200707584/1 en 200707584/2.
Datum uitspraak: 18 januari 2008
AFDELING
BESTUURSRECHTSPRAAK
Uitspraak van de voorzitter van de Afdeling bestuursrechtspraak van de Raad van State op een verzoek om het treffen van een voorlopige voorziening (artikel 8:81 van de Algemene wet bestuursrecht) en, met toepassing van artikel 8:86 van die wet, op het hoger beroep van:
de besloten vennootschap met beperkte aansprakelijkheid "P & E People B.V." en [appellant A], gevestigd te Reek, onderscheidenlijk wonend te [woonplaats],
appellanten,
tegen de uitspraak van de rechtbank 's-Hertogenbosch van 8 oktober 2007 in zaken nrs. 06/4242 en 06/4245 in de gedingen tussen:
appellanten
en
het college van burgemeester en wethouders van Helmond.
1. Procesverloop
Bij onderscheiden besluiten van 4 mei 2006 heeft het college van burgemeester en wethouders van Helmond (hierna: het college) de besloten vennootschap met beperkte aansprakelijkheid "P & E People B.V." (hierna: P & E People) en [appellant A] op straffe van bestuursdwang gelast het met artikel 3.1 van de Huisvestingsverordening 2005 (hierna: de verordening) strijdig gebruik van het pand Bindersstraat 64 te Helmond (hierna: het pand) blijvend op te heffen.
Bij besluiten van 28 augustus en 12 september 2006 heeft het college de door P & E People en [appellant A] daartegen gemaakte bezwaren ongegrond verklaard.
Bij uitspraak van 8 oktober 2007, verzonden op 16 oktober 2007, heeft de rechtbank 's-Hertogenbosch (hierna: de rechtbank) de door P & E People en [appellant A] daartegen ingestelde beroepen ongegrond verklaard. Deze uitspraak is aangehecht.
Tegen deze uitspraak hebben P & E People en [appellant A] bij brief, bij de Raad van State ingekomen op 30 oktober 2007, hoger beroep ingesteld.
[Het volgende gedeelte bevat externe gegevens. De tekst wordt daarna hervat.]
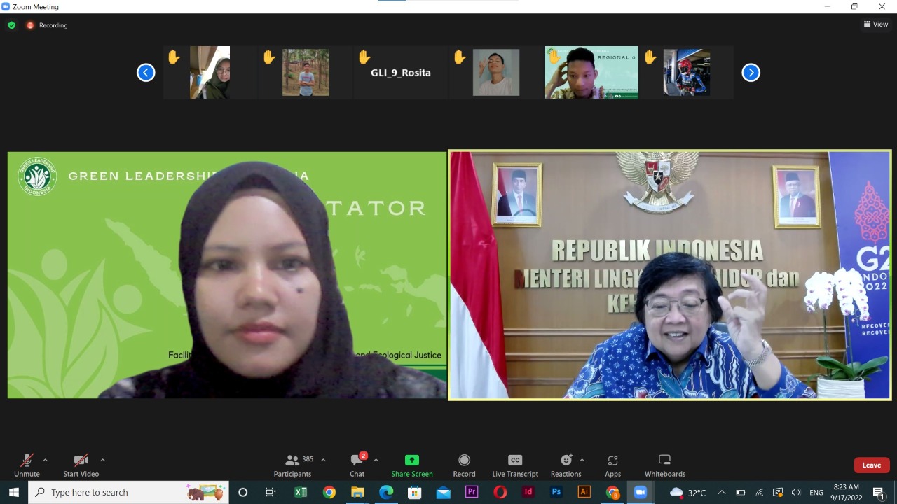Open the Reactions picker

tap(566, 465)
De gronden van het beroep zijn aangevuld bij brief, bij de Raad van State ingekomen op 28 november 2007.
Voorts hebben zij de voorzitter verzocht een voorlopige voorziening te treffen.
De voorzitter heeft de zaak ter zitting behandeld op 20 december 2007, waar P & E People en [appellant A], vertegenwoordigd door mr. C.J. Driessen, advocaat te Beers, en [directeur] van P & E People, en het college, vertegenwoordigd door mr. P. Helmus en mr. E. Verhagen, beiden ambtenaar in dienst van de gemeente, zijn verschenen.
2. Overwegingen
2.1. In dit geval kan nader onderzoek redelijkerwijs niet bijdragen aan de beoordeling van de zaak en bestaat ook overigens geen beletsel om met toepassing van artikel 8:86, eerste lid, van de Algemene wet bestuursrecht onmiddellijk uitspraak te doen in de hoofdzaak.
2.2. Ingevolge voormelde bepaling van de verordening is het een eigenaar, gebruiker of huurder niet toegestaan een woonruimte zonder kamerbewoningsvergunning van burgemeester en wethouders als onzelfstandige woonruimte in gebruik te nemen, te hebben of in gebruik te geven, ten behoeve van drie of meer personen, niet behorend tot één afzonderlijk huishouden.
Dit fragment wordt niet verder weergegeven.